→ Goal of the exercise: Entries follow. Give back exactly the lines starting at the one containing "Click the horizontal" and ending at the one containing "Given: Open the org/pmt/bill GitHub repo", and no other lines.

Records contained in a dataset:
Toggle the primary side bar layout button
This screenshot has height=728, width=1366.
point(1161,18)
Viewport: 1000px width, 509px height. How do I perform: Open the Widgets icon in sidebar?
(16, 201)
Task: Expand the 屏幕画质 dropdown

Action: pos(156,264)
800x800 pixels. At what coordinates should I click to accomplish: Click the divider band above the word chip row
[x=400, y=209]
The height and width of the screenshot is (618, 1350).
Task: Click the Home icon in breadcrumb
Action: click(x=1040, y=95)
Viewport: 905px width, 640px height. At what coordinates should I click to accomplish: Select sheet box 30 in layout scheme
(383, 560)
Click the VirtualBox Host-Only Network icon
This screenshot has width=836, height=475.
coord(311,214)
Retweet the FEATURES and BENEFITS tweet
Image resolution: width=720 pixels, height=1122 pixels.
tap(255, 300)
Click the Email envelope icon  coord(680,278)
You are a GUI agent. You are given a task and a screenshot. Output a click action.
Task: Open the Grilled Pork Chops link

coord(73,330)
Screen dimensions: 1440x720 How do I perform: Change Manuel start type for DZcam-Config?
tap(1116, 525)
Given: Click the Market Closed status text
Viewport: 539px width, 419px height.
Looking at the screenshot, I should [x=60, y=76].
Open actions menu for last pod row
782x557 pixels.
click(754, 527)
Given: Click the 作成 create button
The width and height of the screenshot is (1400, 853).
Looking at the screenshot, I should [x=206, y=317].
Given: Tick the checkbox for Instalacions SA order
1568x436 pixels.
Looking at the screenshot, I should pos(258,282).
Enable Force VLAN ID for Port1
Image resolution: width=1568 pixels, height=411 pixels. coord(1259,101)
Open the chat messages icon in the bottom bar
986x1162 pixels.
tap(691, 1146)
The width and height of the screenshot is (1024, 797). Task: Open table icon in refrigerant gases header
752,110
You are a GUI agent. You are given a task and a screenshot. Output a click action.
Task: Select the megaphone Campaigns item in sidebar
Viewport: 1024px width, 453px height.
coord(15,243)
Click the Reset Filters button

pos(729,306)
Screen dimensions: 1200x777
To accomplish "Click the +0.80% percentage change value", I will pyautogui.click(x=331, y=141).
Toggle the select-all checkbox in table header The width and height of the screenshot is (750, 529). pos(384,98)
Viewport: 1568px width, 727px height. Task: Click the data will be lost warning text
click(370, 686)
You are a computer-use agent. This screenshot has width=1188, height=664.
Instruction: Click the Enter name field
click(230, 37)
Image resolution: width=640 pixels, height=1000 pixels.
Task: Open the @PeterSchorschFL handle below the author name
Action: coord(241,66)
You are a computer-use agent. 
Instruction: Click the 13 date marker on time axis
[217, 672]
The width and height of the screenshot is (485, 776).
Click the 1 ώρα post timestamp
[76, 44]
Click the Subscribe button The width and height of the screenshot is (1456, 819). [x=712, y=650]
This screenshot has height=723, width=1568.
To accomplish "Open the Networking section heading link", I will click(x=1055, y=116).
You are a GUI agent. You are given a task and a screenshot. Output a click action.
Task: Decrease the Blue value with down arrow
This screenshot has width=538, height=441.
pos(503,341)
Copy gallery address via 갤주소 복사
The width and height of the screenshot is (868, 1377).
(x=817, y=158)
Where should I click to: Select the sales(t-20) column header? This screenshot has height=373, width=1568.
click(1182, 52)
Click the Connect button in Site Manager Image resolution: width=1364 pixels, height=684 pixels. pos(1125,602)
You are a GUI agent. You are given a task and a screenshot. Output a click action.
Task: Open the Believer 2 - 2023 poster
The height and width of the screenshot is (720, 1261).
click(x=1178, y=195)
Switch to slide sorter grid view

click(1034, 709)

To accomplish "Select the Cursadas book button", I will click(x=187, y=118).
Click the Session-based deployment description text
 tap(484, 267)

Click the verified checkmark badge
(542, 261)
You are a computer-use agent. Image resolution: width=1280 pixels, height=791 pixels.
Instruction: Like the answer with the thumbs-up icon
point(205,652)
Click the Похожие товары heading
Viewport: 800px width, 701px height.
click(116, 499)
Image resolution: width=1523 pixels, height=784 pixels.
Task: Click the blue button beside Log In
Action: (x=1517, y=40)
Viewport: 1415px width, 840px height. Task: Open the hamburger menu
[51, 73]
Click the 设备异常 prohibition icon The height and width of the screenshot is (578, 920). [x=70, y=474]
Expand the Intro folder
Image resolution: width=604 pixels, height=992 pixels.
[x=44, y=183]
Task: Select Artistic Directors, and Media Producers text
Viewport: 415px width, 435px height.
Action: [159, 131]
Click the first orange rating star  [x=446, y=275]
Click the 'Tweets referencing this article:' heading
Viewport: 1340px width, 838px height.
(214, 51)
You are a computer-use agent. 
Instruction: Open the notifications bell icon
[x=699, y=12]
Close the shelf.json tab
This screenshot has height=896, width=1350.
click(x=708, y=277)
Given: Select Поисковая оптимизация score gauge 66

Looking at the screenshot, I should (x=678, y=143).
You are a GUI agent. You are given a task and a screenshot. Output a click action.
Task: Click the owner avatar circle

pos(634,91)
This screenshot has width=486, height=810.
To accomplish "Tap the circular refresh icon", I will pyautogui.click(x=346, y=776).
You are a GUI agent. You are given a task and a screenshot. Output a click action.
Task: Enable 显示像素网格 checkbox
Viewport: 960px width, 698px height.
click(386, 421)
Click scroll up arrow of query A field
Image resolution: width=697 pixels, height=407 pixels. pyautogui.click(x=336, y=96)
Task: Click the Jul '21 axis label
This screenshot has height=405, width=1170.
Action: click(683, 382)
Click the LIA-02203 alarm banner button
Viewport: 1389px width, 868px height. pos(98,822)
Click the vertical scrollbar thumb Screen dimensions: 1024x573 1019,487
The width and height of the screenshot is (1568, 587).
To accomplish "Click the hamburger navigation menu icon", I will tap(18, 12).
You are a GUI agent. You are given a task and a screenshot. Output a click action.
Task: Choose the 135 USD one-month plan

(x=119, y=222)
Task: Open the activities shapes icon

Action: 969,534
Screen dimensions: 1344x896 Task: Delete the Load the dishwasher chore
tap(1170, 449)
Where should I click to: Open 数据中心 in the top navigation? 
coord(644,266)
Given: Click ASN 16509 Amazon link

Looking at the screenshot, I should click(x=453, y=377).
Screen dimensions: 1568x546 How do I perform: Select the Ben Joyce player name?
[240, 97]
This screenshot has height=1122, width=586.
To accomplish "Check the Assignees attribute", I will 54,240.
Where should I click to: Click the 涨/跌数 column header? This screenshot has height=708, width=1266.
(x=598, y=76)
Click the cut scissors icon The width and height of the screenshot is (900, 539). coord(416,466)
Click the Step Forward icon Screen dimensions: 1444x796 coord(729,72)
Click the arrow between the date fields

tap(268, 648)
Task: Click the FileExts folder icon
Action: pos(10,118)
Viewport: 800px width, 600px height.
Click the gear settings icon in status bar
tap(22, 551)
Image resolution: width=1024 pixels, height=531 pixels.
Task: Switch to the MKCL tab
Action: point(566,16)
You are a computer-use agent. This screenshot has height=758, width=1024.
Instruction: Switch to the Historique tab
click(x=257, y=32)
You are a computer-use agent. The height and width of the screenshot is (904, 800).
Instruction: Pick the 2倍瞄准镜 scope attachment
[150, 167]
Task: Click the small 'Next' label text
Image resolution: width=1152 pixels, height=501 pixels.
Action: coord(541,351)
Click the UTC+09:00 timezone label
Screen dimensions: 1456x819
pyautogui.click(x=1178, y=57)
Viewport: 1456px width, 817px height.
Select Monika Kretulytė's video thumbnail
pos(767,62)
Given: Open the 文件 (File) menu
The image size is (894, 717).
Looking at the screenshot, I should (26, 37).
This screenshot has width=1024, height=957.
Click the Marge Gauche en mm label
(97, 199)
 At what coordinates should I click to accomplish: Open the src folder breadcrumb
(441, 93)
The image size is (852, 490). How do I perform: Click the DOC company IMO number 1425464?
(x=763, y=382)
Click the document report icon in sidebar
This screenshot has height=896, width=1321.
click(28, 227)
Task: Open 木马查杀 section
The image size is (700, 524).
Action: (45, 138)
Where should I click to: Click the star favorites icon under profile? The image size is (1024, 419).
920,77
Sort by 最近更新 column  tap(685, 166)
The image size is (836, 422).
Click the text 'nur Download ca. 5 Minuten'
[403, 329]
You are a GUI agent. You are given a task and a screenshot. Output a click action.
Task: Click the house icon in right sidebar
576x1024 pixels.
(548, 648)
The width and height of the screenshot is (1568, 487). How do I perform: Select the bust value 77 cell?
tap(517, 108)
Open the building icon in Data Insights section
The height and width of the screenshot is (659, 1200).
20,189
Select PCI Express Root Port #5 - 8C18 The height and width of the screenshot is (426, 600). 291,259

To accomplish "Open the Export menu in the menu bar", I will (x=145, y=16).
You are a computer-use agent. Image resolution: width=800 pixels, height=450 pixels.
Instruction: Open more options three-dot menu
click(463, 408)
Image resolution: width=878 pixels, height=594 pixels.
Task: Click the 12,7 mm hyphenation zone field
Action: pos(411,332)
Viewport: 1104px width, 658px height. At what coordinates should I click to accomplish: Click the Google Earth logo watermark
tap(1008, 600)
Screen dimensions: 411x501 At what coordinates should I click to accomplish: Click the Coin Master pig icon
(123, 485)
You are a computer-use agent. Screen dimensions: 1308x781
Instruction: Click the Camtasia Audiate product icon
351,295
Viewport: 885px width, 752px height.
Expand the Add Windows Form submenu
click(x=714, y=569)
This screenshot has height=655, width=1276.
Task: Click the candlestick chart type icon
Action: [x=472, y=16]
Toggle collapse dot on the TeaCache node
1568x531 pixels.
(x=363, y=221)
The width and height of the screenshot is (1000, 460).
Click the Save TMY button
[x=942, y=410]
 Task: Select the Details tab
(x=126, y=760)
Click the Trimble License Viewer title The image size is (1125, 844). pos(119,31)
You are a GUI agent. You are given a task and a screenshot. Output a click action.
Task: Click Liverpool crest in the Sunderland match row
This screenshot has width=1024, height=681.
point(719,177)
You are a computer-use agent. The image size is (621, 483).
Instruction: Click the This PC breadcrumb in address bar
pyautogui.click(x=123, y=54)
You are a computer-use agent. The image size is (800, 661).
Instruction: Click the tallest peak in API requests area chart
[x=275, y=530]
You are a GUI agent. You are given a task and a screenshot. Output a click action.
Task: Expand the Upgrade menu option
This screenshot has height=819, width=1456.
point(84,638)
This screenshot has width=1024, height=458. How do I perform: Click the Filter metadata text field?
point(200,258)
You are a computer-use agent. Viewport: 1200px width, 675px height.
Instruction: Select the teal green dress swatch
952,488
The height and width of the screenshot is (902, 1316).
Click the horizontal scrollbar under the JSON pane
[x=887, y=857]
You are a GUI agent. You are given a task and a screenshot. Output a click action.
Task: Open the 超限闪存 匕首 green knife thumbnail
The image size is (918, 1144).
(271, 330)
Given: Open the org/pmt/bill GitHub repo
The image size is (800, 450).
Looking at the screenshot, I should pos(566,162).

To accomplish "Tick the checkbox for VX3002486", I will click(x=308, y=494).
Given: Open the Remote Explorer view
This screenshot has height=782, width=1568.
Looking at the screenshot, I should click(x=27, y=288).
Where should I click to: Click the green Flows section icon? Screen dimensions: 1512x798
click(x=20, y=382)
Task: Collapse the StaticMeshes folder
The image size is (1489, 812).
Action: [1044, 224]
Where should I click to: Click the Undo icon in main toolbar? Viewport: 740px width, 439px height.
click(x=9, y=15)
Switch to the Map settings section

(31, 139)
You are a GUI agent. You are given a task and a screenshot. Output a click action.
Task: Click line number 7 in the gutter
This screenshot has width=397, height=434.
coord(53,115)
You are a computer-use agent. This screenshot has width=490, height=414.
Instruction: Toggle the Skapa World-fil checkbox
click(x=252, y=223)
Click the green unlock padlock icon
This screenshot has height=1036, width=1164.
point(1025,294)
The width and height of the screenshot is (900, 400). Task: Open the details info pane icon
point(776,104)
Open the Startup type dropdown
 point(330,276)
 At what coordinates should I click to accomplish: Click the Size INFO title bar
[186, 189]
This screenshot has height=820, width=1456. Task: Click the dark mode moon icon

→ Written solution:
Click the horizontal scrollbar under the JSON pane
[x=887, y=857]
You are a GUI agent. You are given a task and a screenshot. Output a click action.
Task: Open the 超限闪存 匕首 green knife thumbnail
The image size is (918, 1144).
(271, 330)
Given: Open the org/pmt/bill GitHub repo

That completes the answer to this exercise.